In fact, the economy grew by 1.9 percent last year, meager but not an indicator of recession, oil prices have fallen slightly and the housing market might have hit bottom. The downturn’s end has not arrived and might not be near, but the bleakest days appear already to have passed. A good place to turn beyond the numbers for a glimpse into the state of economic affairs are developers, a group who will play a vital part in shaking the doldrums. Several local projects are cases in point:
Petrie-Ross Ventures plans to build retail and cultural venues off U.S. 250 in Staunton as part of a deal with the Frontier Culture Museum. Several miles to the east, in Fishersville, Charlottesville-based Crescent Development has gained backing from Augusta County for $3.6 million in tax increment financing to help launch a 420-unit residential development with a mix of retail. A third project, calling for almost 900 homes off U.S. 250 in Fishersville, has stalled over financing concerns.
All of this demonstrates that while the economy remains fragile, not all are convinced that a second Depression is inevitable. Developers are preparing for the day when light penetrates the gloom, and the economic wheels begin anew to turn.
Government can accelerate the process but needs to take greater care in the effort. Stimulus checks give an appearance that contrasts sharply with reality. Consumers’ wallets are padded marginally and then quickly deflated as the budget deficit swells. Similarly, the massive housing bailout rescues banks and homeowners from their indiscretions while burdening taxpayers and widening the budget gap.

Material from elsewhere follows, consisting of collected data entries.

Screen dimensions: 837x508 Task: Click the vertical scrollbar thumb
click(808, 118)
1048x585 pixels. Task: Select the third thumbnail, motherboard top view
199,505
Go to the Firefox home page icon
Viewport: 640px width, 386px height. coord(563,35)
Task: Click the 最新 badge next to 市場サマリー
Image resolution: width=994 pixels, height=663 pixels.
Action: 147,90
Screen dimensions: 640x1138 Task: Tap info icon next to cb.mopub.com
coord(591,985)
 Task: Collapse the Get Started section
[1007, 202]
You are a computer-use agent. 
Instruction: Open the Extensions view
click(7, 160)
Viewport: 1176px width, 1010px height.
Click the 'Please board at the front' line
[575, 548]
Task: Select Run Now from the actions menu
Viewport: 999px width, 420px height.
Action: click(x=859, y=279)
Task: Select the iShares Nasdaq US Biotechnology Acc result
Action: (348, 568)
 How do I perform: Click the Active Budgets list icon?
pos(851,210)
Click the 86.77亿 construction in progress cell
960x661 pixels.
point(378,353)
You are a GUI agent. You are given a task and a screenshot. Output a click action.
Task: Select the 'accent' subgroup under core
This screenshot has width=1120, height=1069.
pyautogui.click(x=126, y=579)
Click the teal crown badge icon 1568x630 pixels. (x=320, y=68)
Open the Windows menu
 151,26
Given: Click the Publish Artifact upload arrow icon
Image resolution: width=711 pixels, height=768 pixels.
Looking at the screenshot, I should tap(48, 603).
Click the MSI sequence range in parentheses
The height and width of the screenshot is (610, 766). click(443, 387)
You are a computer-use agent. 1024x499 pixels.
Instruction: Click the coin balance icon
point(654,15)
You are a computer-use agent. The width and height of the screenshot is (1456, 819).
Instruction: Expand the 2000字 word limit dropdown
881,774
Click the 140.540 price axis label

Reducing taxes is a more appealing option, though decidedly less so to those whose solutions to crises imagined and actual invariably involves more government spending. The economy is starved not for the infusion of tax dollars but investment money, which produces jobs and sustains economic life. Similarly, government could have eased today’s fuel costs, and the spinoff inflation they produce, by easing into the shadows a decade ago rather than tightening its regulatory grip on oil exploration and drilling.
The upcoming presidential election represents to an extent more limited than we would like a philosophical clash precisely along these lines. Is America better for greater government intrusion in the form of taxes and restrictions on our capacity to supply ourselves? Barack Obama argues in the affirmative, and backs his position with a plan to send tax rates soaring. John McCain argues in the negative, so much as his instincts for compromise in defiance of straight talk will allow. He plans to keep Bush tax cuts in place.
America recoils at the prospect of a reincarnate Bush, and so do we. On the subject of spending in particular, Bush’s legacy is one of capitulation and excess. But his tax policies helped the economy remain upright amid the withering blows of 9/11 and through most of a tumultuous presidency. This is easily forgotten amid Bush’s considerable failings. Government’s panic-driven zeal to intercede in the face of the economy’s wavering, with Bush’s assent, has worsened matters.
An Obama presidency would expand rather than restrain government’s most dangerous impulses regarding all things economic. Developers and investors such as those envisioning growth along U.S. 250 will drive America’s return to the level of prosperity to which we have all grown accustomed. They need government to facilitate, regulate only so much as is necessary and then stand aside. Obama’s ascension accompanied by his tax program would fell a recovery just as its welcome vestiges finally turn visible.